6. Numeric Effluent Limit for Copper (Impaired Marine Waters Only)

The daily effluent limit for copper in 303(d) listed marine waters is to be set at 5.8 µg/L.

Change from current permit: This is currently a site-specific value, this will change it to a set value.

Potential Impact: Facilities that discharge into these 303(d) listed marine waters may have new effluent limits depending on their current calculations. All other facilities will be unaffected.

7. Level 3 Corrective Action Engineering Report Timeline Change

What the draft permit says: The engineering report shall be submitted no later than 6 months after the last day of the calendar year in which the Level 3 was triggered, i.e., due June 30th; unless an alternate due date is specified in an administrative order.”

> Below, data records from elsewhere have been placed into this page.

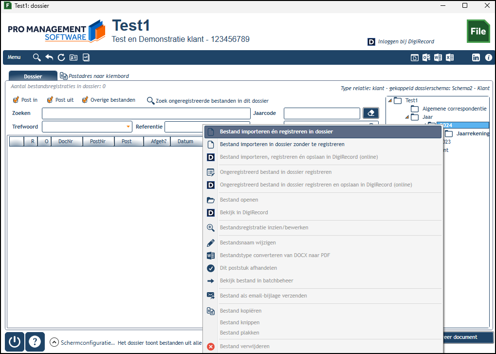Toggle the Post in checkbox
The image size is (496, 354).
(x=16, y=100)
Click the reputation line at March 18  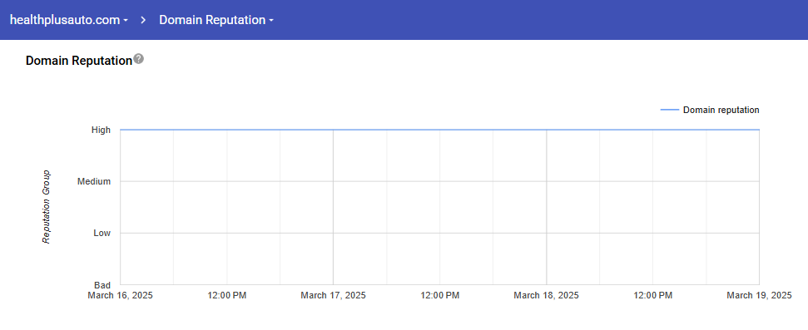click(546, 130)
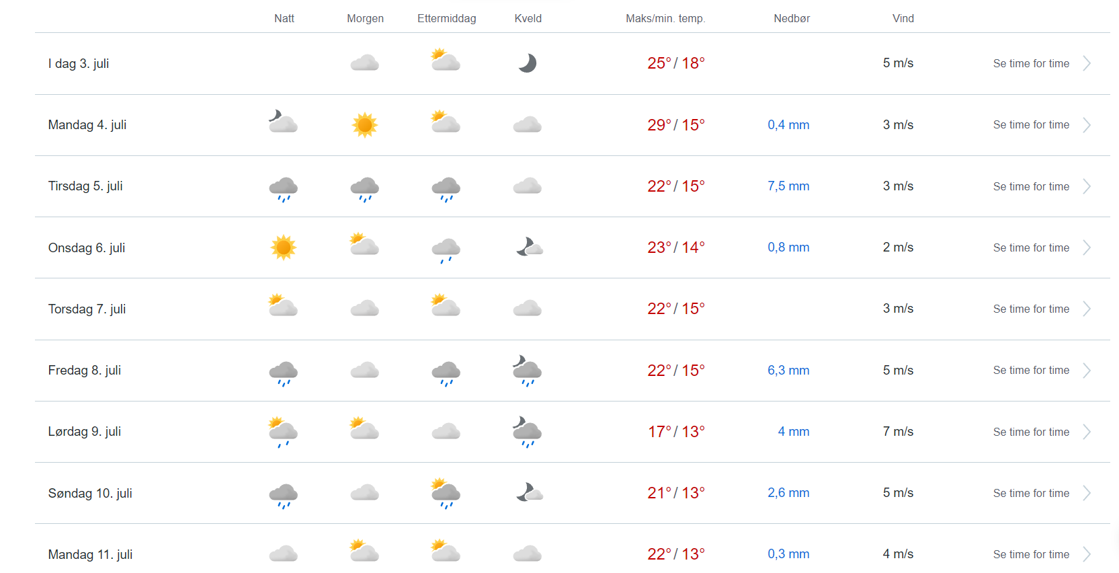Click the 7,5 mm precipitation value
The image size is (1119, 573).
click(788, 186)
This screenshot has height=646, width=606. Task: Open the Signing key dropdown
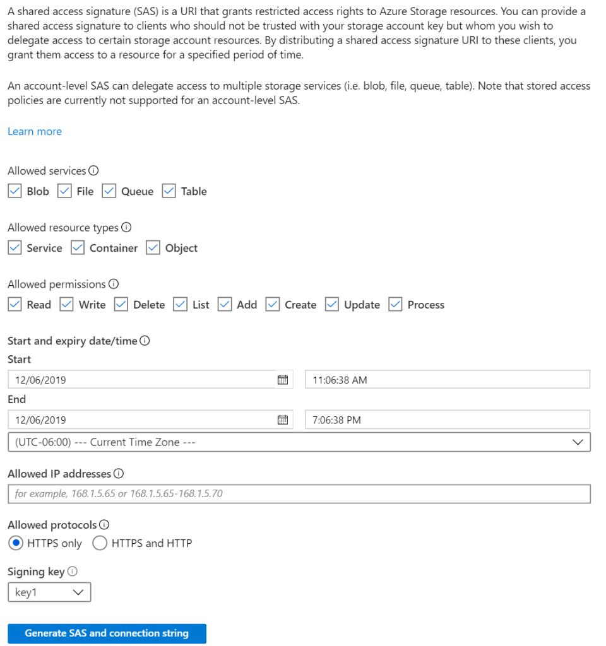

“Level 3 Deadline: The Permittee shall sign/certify and fully implement the revised SWPPP according to Permit Condition S3 and the applicable Stormwater Management Manual as soon as possible, but no later than September 30th of the following year provided, however, for corrective actions that require the
submission of an engineering report to Ecology, treatment shall be installed and operational no later than September 30th of the second following year.” 

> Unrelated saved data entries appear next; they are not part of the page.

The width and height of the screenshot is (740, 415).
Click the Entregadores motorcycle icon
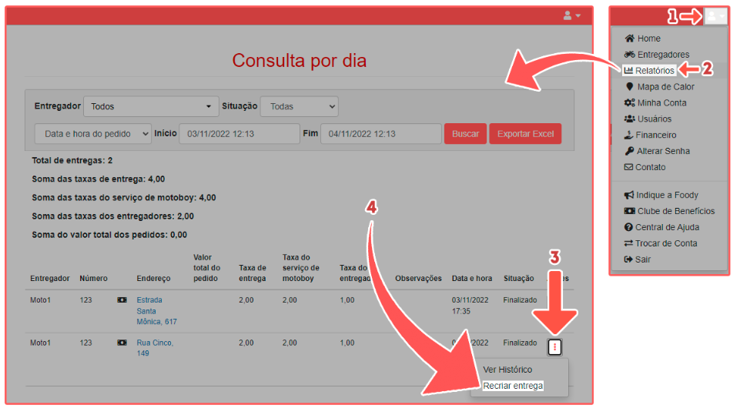click(x=629, y=55)

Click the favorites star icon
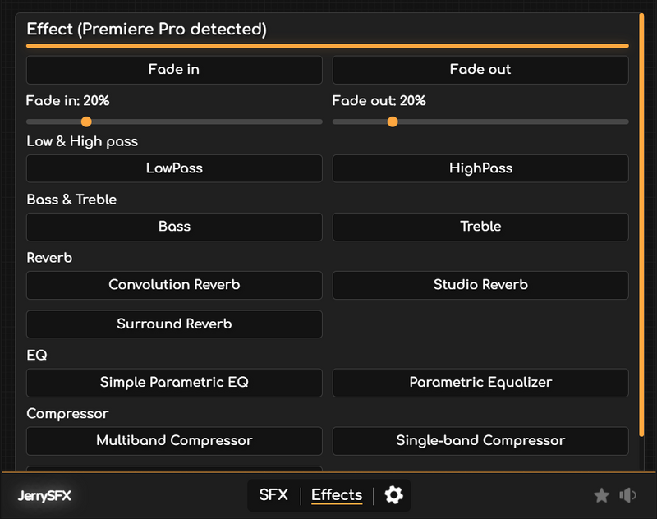(601, 495)
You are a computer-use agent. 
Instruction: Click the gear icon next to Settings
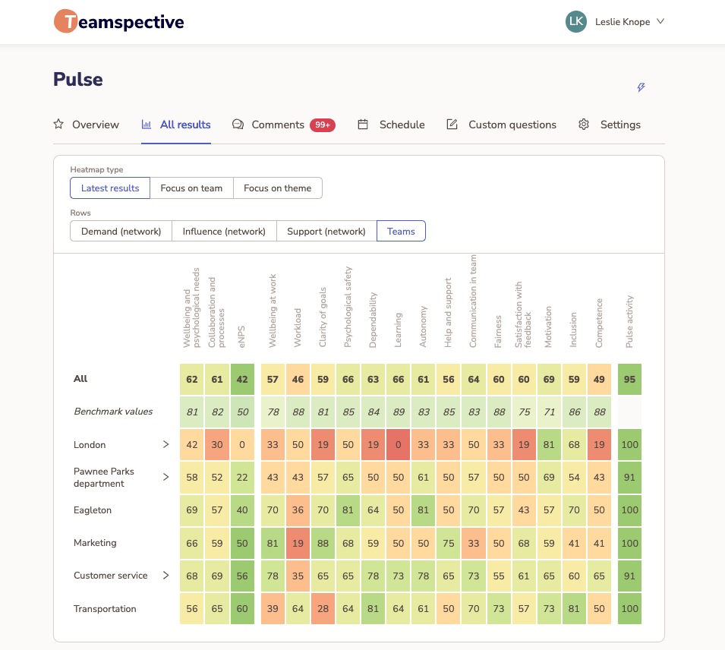pyautogui.click(x=583, y=124)
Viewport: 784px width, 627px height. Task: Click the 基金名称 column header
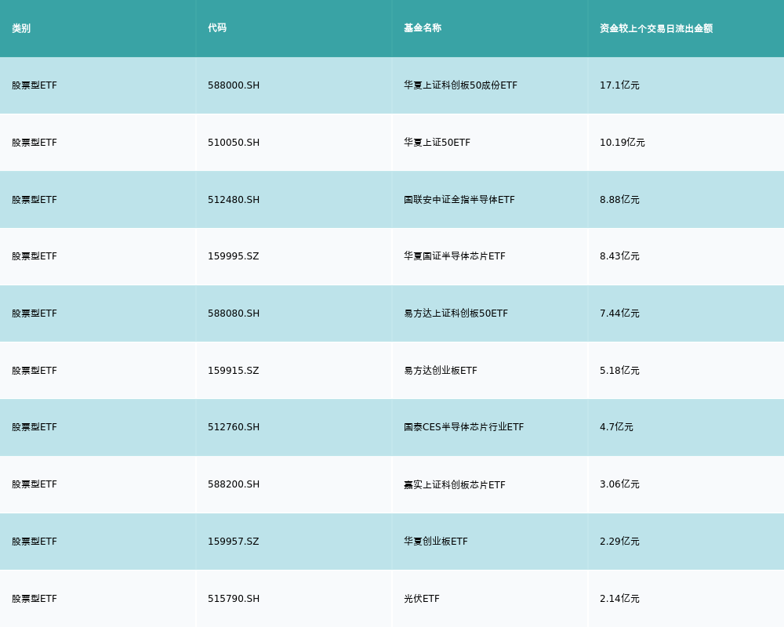[423, 28]
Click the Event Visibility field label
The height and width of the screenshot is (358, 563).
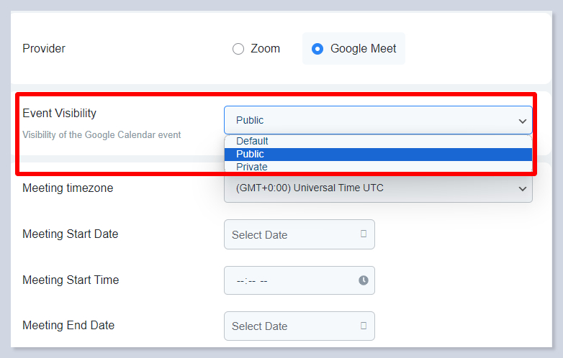[x=59, y=113]
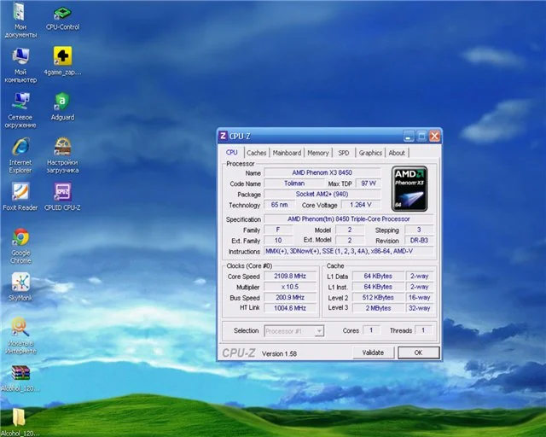546x437 pixels.
Task: Open the CPUID CPU-Z desktop icon
Action: (x=62, y=191)
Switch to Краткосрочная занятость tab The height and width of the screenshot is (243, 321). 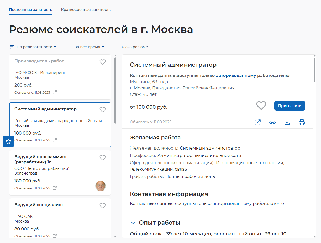pos(86,10)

Change from the current permit: This new timeline extends deadlines for engineered treatment systems and simplifies the due date for everyone involved. Previously the engineering report was due on May 15th, the new language extends that to June 30th. Additionally, the deadline to implement these systems has been effectively extended by an entire year from September 30th the following year to September 30th the second following year.

Potential Impact: This extension should provide benefit to the permittee allowing them more time to analyze their situation and install an effective engineered treatment system. This should also reduce the need for a modification of permit coverage to extend deadlines.

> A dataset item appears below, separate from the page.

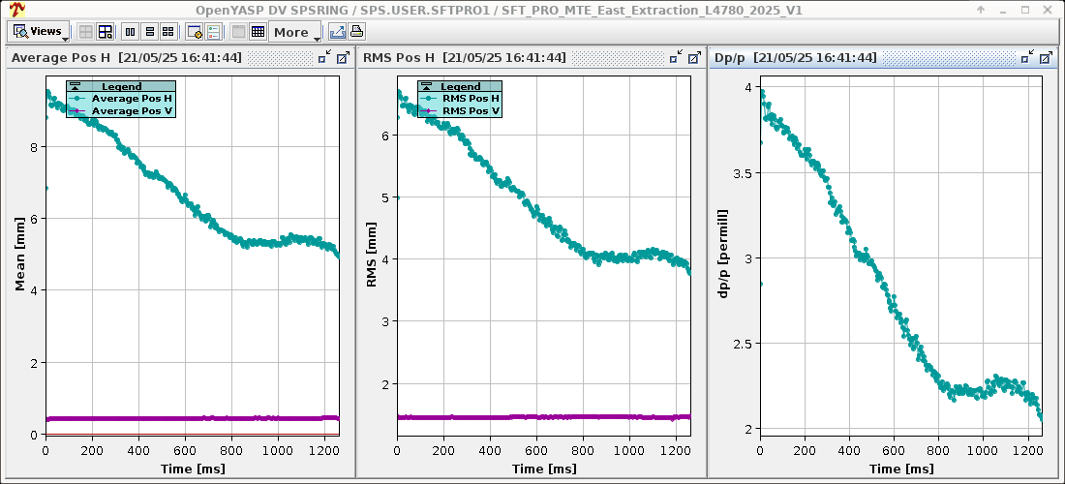This screenshot has height=484, width=1065.
Task: Select the stacked rows layout icon
Action: click(150, 32)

8. Stricter Reporting/ Record-Keeping Requirements

There are several small changes to the type and scope of records that should be kept under the draft permit. These changes include:

    • Permittees should now include a Chain of Custody Form with their lab documentation
    • Permittees should now include a Sampling Narrative with their lab documentation
    • Employee and Vendor/Contractor training logs should be documented and kept with the SWPPP and available to the public
    • Annual reporting of stormwater pollution issues uncovered by SWPPP reviews, Audits, inspections, etc in your Annual Report
    • Gross revenue report form
    • Identify Discharges to Ground in SWPPP/ site map
    • Identify Equipment Cleaning Areas in SWPPP/ sitemap
    • Maintenance Log should be kept for preventative maintenance tasks
    • Clarification that “Any liquid chemical release onsite, regardless of size or flowability is considered a spill and must be logged and addressed.


This is just a summary of select changes to the 2025 draft permit. To read all of the proposed changes in their entirety, I encourage you to read the redlined 2025 draft permit.

Remember, this is just draft language and is subject to change from public input and legal interpretation. Please join our permittee roundtable discussion on June 5th at 1 pm to discuss this new permit with your peers, away from regulators.

Permit Reissuance Process/ Timeline

The release of the draft permit officially opens the public comment period. This is a 45-day window for permittees and members of the public to comment on the new permit and how it will affect them. Ecology will take in these comments and must consider and officially respond to all comments before making a final determination on permit reissuance. Read our tips for writing an effective public comment letter here.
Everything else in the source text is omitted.